***** Extracted records *****

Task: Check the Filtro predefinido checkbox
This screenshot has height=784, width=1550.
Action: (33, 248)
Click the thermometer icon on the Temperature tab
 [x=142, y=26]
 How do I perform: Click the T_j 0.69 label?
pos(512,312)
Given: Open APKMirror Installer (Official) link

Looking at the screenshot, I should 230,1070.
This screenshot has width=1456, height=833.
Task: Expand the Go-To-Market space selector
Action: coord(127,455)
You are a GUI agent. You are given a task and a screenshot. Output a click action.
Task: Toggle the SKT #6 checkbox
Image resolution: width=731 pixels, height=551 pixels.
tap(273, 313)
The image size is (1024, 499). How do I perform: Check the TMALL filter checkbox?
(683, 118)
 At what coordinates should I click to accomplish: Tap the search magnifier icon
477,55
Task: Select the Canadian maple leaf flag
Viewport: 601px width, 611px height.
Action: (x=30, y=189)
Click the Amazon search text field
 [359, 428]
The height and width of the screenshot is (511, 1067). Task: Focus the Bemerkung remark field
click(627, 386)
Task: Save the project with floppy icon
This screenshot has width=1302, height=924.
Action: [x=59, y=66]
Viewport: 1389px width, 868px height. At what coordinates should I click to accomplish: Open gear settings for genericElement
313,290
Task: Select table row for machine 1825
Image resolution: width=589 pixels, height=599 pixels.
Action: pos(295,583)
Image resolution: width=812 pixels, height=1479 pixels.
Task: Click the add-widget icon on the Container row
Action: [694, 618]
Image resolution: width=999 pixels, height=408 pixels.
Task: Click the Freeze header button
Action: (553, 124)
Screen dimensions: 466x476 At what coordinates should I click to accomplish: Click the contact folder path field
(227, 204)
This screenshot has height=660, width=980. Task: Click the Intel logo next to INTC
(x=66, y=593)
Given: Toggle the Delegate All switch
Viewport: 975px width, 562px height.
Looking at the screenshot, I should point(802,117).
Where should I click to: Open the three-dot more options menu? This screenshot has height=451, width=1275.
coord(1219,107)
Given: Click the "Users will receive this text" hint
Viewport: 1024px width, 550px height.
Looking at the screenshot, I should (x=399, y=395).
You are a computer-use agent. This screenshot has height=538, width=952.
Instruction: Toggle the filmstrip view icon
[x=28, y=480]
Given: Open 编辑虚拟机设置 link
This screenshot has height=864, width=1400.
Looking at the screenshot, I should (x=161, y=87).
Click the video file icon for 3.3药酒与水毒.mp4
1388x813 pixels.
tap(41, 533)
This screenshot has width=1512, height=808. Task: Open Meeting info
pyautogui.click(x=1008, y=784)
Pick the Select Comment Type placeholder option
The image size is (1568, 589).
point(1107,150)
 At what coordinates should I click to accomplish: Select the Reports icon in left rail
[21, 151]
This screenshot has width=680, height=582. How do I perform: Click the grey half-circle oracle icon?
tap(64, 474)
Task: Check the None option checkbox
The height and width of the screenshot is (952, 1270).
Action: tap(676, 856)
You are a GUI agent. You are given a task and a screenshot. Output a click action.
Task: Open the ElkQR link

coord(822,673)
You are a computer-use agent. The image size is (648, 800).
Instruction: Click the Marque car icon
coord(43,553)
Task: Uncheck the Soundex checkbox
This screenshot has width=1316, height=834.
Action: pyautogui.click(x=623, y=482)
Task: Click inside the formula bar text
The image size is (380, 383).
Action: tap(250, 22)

*****

Problem to solve:
Rewrite the data from its first line through the line containing "Action: (x=30, y=189)", including both, with every "checkbox" changed to "check box" and everything else left unchanged.

Final answer:
Task: Check the Filtro predefinido check box
This screenshot has height=784, width=1550.
Action: (33, 248)
Click the thermometer icon on the Temperature tab
 [x=142, y=26]
 How do I perform: Click the T_j 0.69 label?
pos(512,312)
Given: Open APKMirror Installer (Official) link

Looking at the screenshot, I should 230,1070.
This screenshot has width=1456, height=833.
Task: Expand the Go-To-Market space selector
Action: coord(127,455)
You are a GUI agent. You are given a task and a screenshot. Output a click action.
Task: Toggle the SKT #6 check box
Image resolution: width=731 pixels, height=551 pixels.
tap(273, 313)
The image size is (1024, 499). How do I perform: Check the TMALL filter check box?
(683, 118)
 At what coordinates should I click to accomplish: Tap the search magnifier icon
477,55
Task: Select the Canadian maple leaf flag
Viewport: 601px width, 611px height.
Action: (x=30, y=189)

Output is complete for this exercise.